По соседству сдали писательский дом на пять подъездов. Довоенным постановлением Совнаркома психбольным полагается дополнительная жилплощадь. Местком Союза писателей выделил Ситке и Джону двухкомнатную квартиру, но не в новом доме, а свободившуюся после сына одного литератора, в панельке. Квартира на окраине города, в третьем микрорайоне. Родители дали объявление об обмене квартиры на однокомнатную в центре.
Доктор пить не помышлял, вел себя образцово и мама дала ему ключи от квартиры Ситки и Джона.
Доктор по делам прописки звонил в домоуправление, ошибся номером и попал на ту, о какой на зоне и мечтать не помышлял. Женщину зовут
Люда, ей 31 год, у нее прекрасное тело и работает она в управлении делами Академии наук.
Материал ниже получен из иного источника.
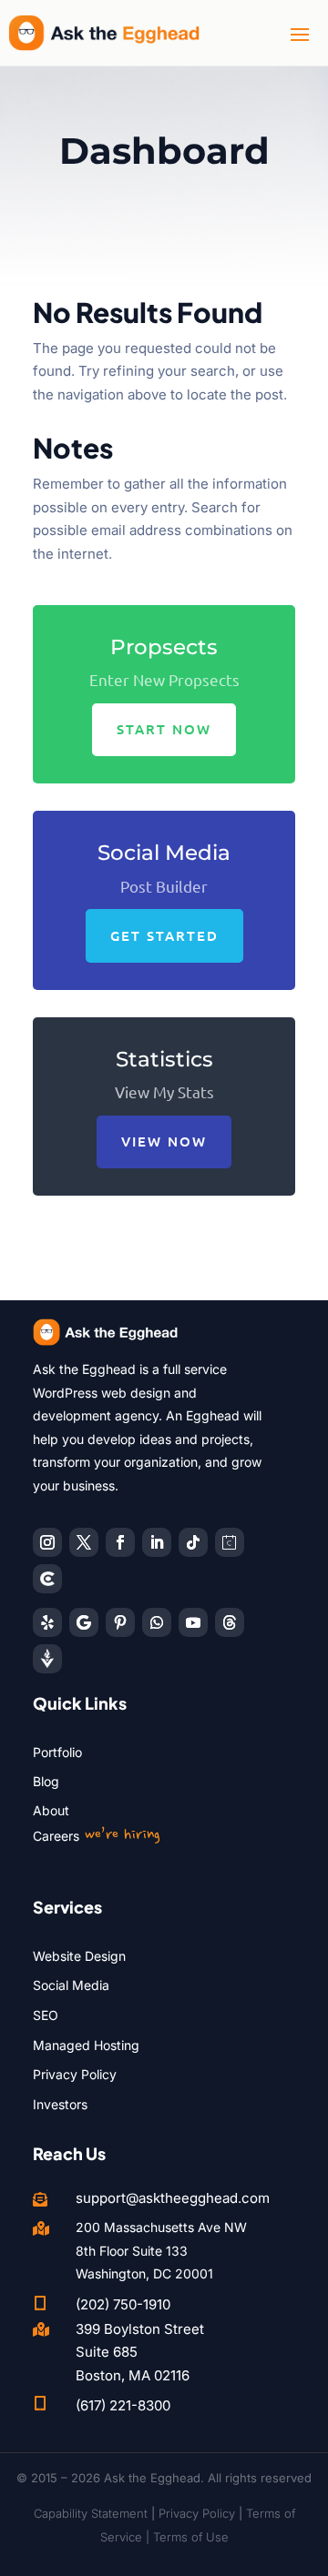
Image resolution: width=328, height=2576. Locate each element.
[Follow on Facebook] (120, 1542)
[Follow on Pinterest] (120, 1622)
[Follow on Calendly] (229, 1542)
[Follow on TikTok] (193, 1542)
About (51, 1810)
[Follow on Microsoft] (47, 1578)
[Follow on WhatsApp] (156, 1622)
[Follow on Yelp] (47, 1622)
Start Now (164, 729)
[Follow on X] (83, 1542)
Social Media (71, 1985)
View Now (164, 1141)
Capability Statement (91, 2513)
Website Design (79, 1956)
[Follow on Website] (47, 1658)
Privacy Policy (75, 2074)
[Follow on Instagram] (47, 1542)
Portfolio (57, 1752)
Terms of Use (191, 2537)
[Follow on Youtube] (193, 1622)
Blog (46, 1781)
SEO (45, 2015)
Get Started (164, 935)
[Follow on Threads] (229, 1622)
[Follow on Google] (83, 1622)
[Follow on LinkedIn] (156, 1542)
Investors (60, 2104)
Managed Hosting (86, 2045)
– Баба культурная, – рассказывал Доктор. – Вы бы видели ее документы!
– Ты рассказал ей, что от Хозяина вернулся? – спросил Шеф.
– Ты что! Сказал, что я завлабораторией.
До последней ходки Доктор говорил, что забыл когда последний раз целовался с женщинами.
"Я им только в рот даю". – говорил он в 60-х.
"…Молодая прокурорша, оторвалась от бумажки, поглядела на меня злыми глазами, и продолжила чтение обвинительной речи. Она говорила, что я опасный рецидивист и просила суд дать мне семь лет строгого, а я смотрел на нее и думал:
"Какие у нее серьезные документы! Поднять бы ее на карабас!".
…Борман тянул с отдачей долга и предлагал рассчитаться петухом.